Martin van Zomeren

Alan Stanners

18 Oct - 22 Nov 2008

© Alan Stanners
Uncanny Valley

‘Alan Stanners’ paintings reveal an investment in the legacies of surrealism,
while retaining an astute questioning of what it means to revisit such legaies from
present perspectives. With a mature clarity of approach, this interrogation maintains a self-aware position while embedding itself within the paintings themselves,
objects already shot-through with an understanding of their history.

Masks lift off to reveal hollow, shadowy absences, disembodied, stretched-out faces reminiscent of David Lynch’s ‘Eraserhead’. Two blackbirds peck at each other. These clichés work as ciphers for the inverted norm, the ‘other’, a surrealist intention.
Anthropomorphized fingers slink off from the corner of a painting like sexualized female legs - the familiar view of an object is transformed through desirous projection. This is the long-neutralised language of a once avant-garde project. As such, these deadened place holders are couched in gauche swathes of expressionist
mark-making or jaundiced colour, often held in place by shallow landscapes or floating in nondescript space, as though from imaginative projection.
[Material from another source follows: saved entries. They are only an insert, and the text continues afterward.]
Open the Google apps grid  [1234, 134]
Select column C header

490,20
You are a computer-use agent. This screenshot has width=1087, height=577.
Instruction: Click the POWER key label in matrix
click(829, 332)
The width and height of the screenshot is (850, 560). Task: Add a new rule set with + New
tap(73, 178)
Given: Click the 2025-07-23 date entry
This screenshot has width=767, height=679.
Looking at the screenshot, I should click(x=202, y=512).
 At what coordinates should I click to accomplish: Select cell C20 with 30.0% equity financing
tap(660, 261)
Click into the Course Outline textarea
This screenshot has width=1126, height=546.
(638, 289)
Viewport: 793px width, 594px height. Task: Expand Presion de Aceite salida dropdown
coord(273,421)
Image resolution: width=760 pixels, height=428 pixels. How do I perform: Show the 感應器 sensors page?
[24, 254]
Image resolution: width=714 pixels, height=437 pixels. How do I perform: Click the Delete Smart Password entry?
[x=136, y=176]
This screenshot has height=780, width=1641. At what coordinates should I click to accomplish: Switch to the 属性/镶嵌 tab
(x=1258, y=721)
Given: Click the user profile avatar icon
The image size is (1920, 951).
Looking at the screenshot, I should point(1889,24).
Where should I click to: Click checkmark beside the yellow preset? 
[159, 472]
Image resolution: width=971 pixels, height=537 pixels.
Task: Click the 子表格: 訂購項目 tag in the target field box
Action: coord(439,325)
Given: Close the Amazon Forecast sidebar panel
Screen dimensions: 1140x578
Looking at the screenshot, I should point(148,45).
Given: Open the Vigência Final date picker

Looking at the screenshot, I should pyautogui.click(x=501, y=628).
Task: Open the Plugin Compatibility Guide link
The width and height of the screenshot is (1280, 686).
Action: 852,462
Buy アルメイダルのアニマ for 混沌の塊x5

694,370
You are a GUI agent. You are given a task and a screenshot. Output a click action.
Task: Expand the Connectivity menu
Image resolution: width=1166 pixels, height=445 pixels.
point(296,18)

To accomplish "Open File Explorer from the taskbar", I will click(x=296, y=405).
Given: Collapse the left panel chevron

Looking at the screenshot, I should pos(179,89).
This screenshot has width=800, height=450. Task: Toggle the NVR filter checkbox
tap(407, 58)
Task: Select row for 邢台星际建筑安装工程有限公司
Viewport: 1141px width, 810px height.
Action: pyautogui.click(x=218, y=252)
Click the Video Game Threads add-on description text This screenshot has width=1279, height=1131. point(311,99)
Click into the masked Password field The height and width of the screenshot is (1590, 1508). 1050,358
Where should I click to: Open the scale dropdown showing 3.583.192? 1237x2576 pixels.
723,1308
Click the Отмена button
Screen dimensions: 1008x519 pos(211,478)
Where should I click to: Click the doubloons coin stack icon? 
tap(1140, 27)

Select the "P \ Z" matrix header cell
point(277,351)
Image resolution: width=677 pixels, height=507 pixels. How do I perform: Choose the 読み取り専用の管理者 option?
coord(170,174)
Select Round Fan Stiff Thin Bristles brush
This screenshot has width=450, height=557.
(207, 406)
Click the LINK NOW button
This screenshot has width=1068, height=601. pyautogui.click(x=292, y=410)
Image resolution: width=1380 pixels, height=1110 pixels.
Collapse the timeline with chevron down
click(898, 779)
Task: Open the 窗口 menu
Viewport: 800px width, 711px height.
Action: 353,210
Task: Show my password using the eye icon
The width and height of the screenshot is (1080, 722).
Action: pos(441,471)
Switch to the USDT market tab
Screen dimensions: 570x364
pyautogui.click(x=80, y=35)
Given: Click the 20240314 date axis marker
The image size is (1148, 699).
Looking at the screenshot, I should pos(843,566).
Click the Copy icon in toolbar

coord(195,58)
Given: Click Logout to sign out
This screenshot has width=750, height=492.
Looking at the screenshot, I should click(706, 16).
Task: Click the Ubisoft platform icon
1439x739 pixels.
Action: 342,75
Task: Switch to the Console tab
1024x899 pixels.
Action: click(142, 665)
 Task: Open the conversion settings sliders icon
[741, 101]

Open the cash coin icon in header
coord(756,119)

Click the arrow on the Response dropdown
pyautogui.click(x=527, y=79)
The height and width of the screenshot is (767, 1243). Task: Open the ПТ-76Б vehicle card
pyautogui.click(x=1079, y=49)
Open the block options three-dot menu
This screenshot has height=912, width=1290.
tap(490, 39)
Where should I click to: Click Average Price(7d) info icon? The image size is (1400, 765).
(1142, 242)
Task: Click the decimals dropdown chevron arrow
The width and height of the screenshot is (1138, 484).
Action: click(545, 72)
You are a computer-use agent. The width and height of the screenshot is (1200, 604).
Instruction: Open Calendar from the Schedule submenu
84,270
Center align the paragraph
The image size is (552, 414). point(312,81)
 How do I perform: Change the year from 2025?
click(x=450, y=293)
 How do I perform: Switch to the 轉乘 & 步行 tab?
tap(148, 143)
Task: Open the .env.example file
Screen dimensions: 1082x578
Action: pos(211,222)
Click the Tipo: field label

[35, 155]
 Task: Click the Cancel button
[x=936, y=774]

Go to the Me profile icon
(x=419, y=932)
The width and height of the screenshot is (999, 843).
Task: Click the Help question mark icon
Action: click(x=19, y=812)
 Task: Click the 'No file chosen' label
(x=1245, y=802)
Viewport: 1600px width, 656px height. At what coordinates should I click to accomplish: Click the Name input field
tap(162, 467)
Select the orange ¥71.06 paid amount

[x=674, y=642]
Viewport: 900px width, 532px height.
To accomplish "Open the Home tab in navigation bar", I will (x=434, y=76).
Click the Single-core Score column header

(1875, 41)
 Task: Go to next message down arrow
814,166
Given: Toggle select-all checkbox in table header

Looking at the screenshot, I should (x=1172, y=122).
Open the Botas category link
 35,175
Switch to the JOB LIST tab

However, rather than adopting the familiar stance of mocking pastiche, Stanners’ paintings develop a complex enquiry which re-stages an historical problem in the present. His grammar is the ‘how’ and the ‘what’ of this process.’
(Darren Rhymes, Map Magazine, issue 15, Autumn 2008, pg. 26-27)

Martin van Zomeren is pleased to present Uncanny Valley, the first solo
presentation of the Scottish artist Alan Stanners.

Stanners (1985, Dundee) works and lives in Glasgow. Upon graduation at the at Glasgow School of Art in 2007, the artist had participated in various exhibitions such as ‘More Pricks than Kicks’ at the Generator Projects, Dundee,
and ‘Shuttlereime’ at Office Baroque Gallery, Antwerp (2008).
Upcoming shows include solo presentation at Studio Warehouse, Glasgow (March, 2009). Stanners will be taking part in a residency at gallery Patricia Low, Switzerland, (2009).